* begin PASSAGE SHOWN *

Re: POLITICS: Avoiding Nuclear Anarchy

N.BOSTROM@lse.ac.uk
Mon, 20 Jan 97 20:10:01 GMT


Mark Grant wrote :

>>UN seems to be the power least likely to use weapons of
>>mass destruction for unfair aggressive warfare, if it
>>possessed them.

>Your last sentence is a matter of opinion on which we are
>nowhere near consensus.

I agree that this is a matter of opinion. But you would
probably agree that it is *one of* the most trustable powers
in this respect? And that among the trustable powers, it is
the one most likely to be supported by a large number of
people from many different nations and cultures. (Or could
you name a more likely candidate?)


>> And the share limitation of the *number* of
>>agents,
>> excluding all individuals and all rough states
>>(and possibly all nation states) from the control of
>>technologies that
>> could be used to cause massive destruction,
>>would also > increase the odds that we can avoid
>>the disaster.

* end PASSAGE SHOWN *
* begin DATA SECTION *

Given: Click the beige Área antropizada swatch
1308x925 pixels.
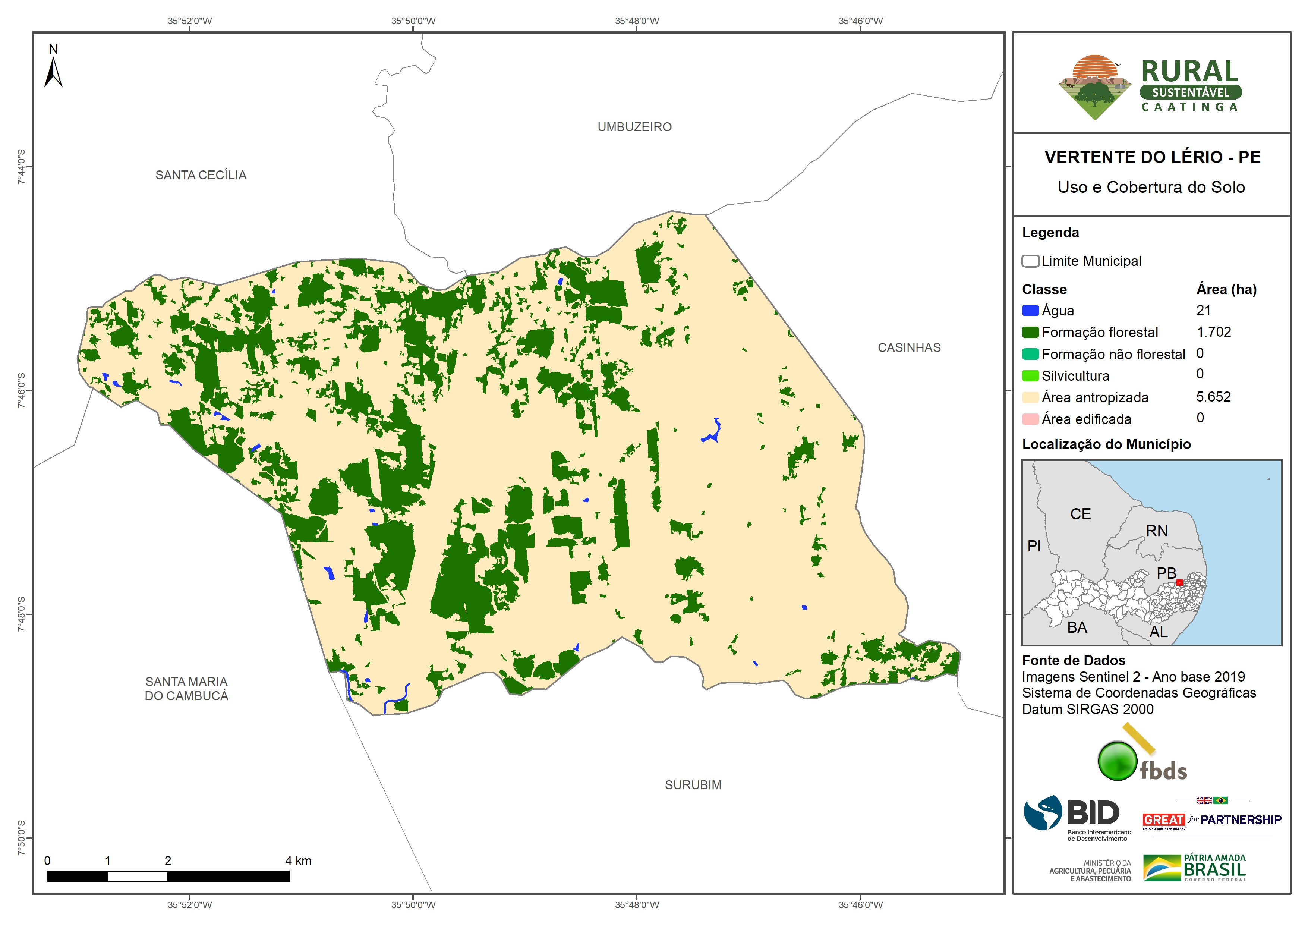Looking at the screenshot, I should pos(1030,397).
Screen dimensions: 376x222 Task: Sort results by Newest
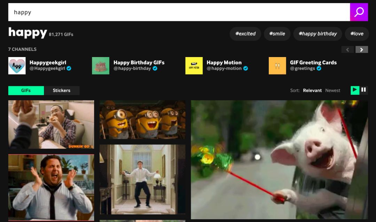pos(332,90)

* end DATA SECTION *
* begin DATA SECTION *

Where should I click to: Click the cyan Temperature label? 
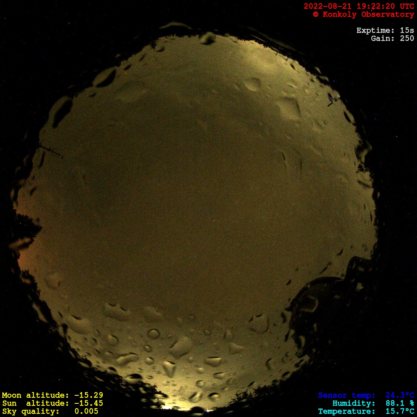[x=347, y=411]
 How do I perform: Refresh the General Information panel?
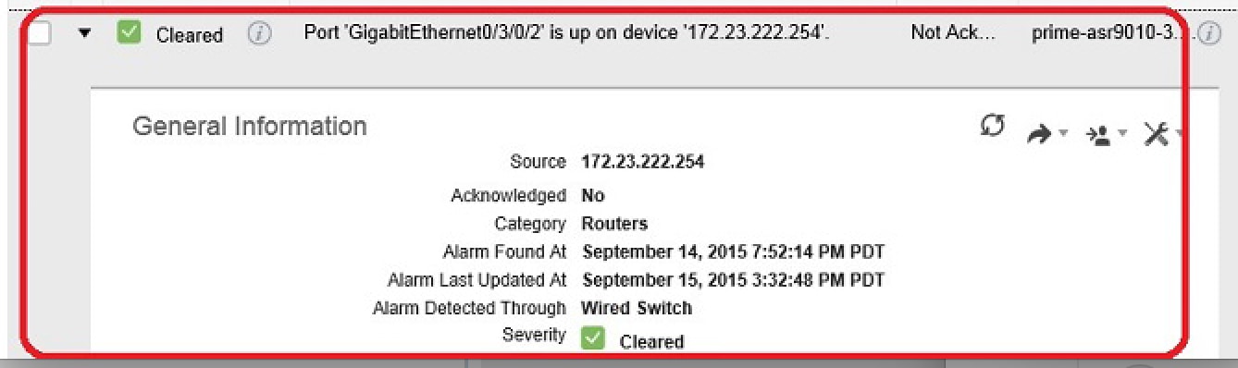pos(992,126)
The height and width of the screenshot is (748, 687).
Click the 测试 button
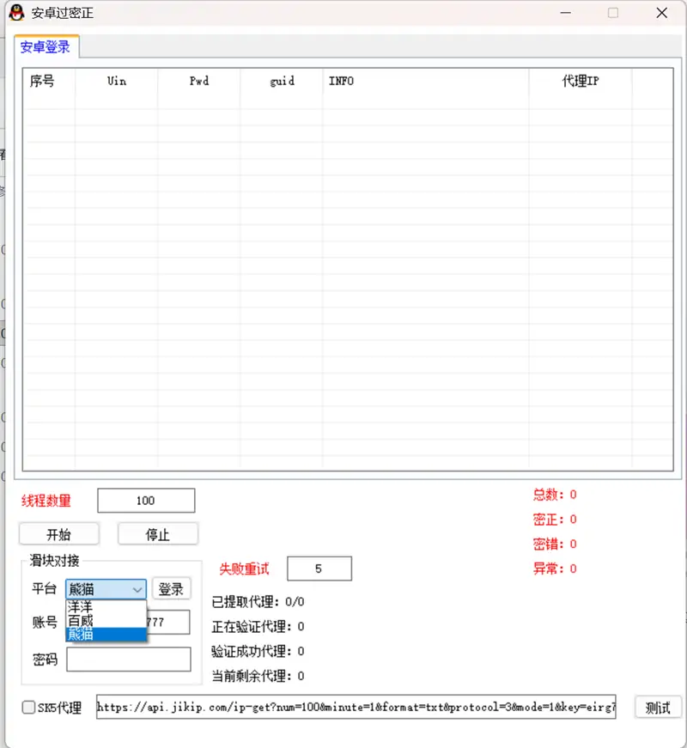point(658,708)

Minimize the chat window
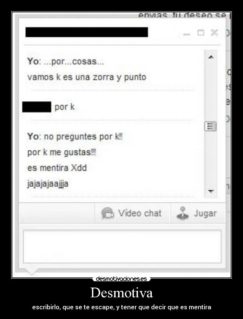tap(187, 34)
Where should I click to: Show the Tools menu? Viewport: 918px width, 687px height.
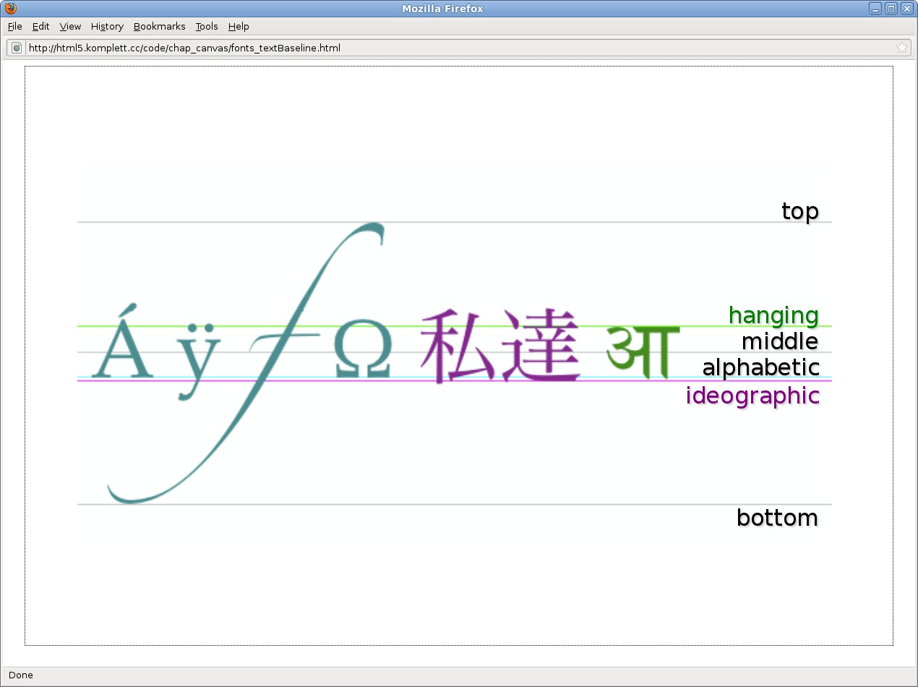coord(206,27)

* end DATA SECTION *

--- DIRECTIVE 1 ---
Answer these questions about the post:
(a) On what date and at what time was the post sent?
(b) Who is named as having written "Your last sentence is a matter of opinion"?
(c) In the quoted passage, which power is called least likely to use weapons of mass destruction for unfair aggressive warfare?
--- DIRECTIVE 2 ---
Quote the post verbatim, everything from "I agree that" down to "more likely candidate?)".

--- REPLY 1 ---
(a) Mon, 20 Jan 97, 20:10:01 GMT
(b) Mark Grant
(c) The UN

--- REPLY 2 ---
I agree that this is a matter of opinion. But you would
probably agree that it is *one of* the most trustable powers
in this respect? And that among the trustable powers, it is
the one most likely to be supported by a large number of
people from many different nations and cultures. (Or could
you name a more likely candidate?)